The kil gene of pMB9 under the control of the tightly regulated leftward promoter (pL) of coliphage lambda has been cloned. Three types of plasmids were constructed. In all cases the activity of the lambda promoter is controlled by a thermosensitive cI repressor (product of the cI857 gene) supplied from a resident defective prophage or cloned onto a compatible p15A derived plasmid. Induction of the Kil protein is brought about by a temperature shift of the culture from 28 degrees Celsius to 42 degrees Celsius. Plasmid pPLc28K1 contains the kil gene situated behind its natural ribosome binding site and preceded by a transcription termination site. Using a bacterial strain with anti-termination properties (e.g. M5219) periplasmic proteins can upon induction be gradually released into the medium without severe inhibition of the growth of the host strain. The second plasmid, pPLc321, contains the kil coding sequence preceeded by an engineered ribosome binding site derived from the Escherichia coli tryptophan operon attenuator. With this plasmid induction of the Kil protein is very rapid and specific release of the periplasmic proteins is essentially complete within 30 min after induction. In a third construct, pcI857K1, the pL - kil casette together with the cI857 allele are present on the same replicon, a derivative of p15A, which is compatible with ColE1-derived expression vectors.
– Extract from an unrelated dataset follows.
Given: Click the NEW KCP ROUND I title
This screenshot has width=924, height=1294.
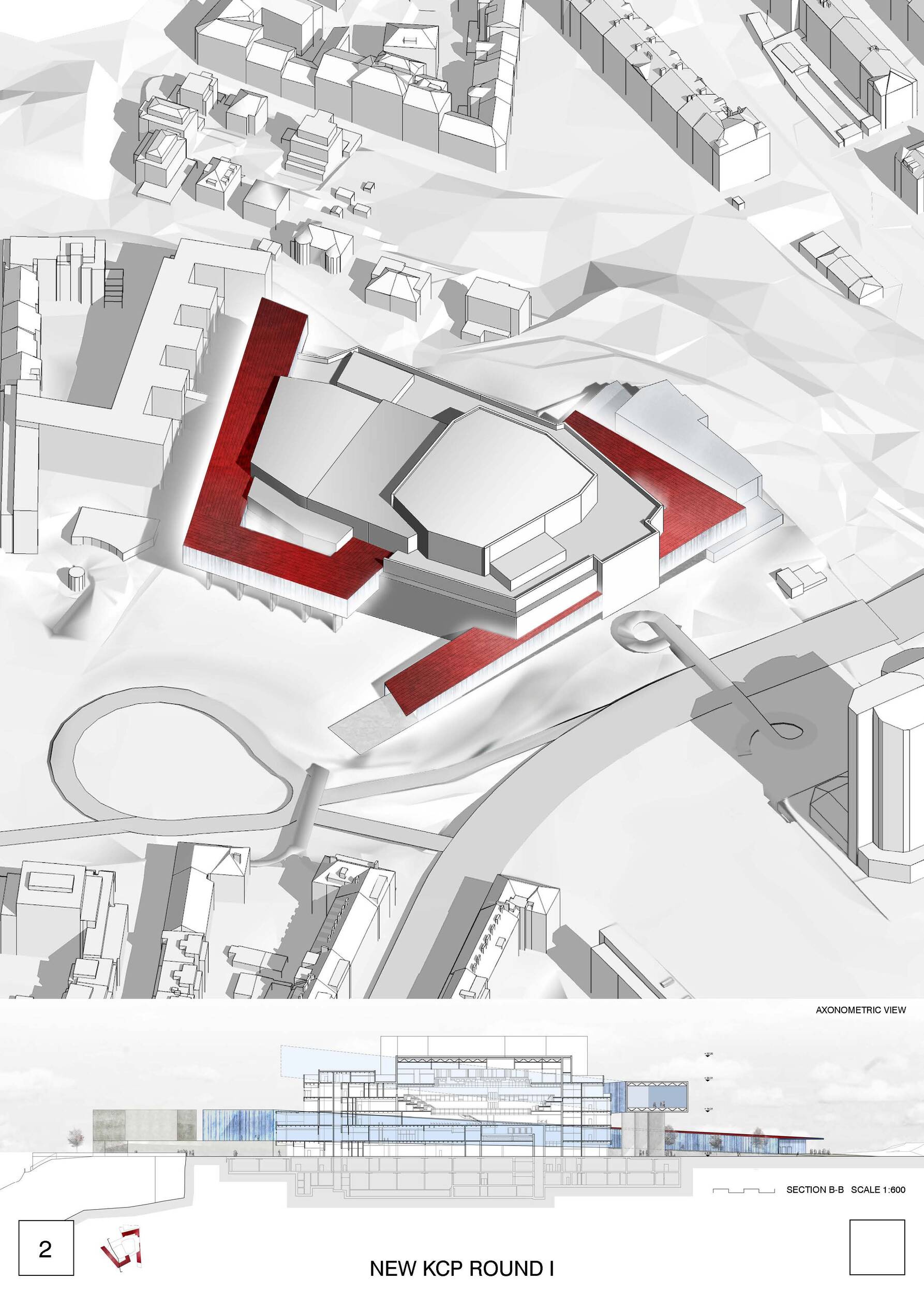Looking at the screenshot, I should 461,1269.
This configuration allows accumulation in the periplasm of cloned gene products, induced by e.g. tac or trp promoters at low temperature, and subsequent release into the medium following temperature raise of the culture. Under repressed conditions (growth at low temperature) all plasmids are perfectly stable in a large number of E. coli strains tested, also when cultivated on a 20 L fermentor scale. Controlled, heat-induced release of periplasmic proteins is highly specific and applicable at relatively high cell densities. The method therefore is an attractive alternative to cumbersome osmotic shock procedures for large scale cultures.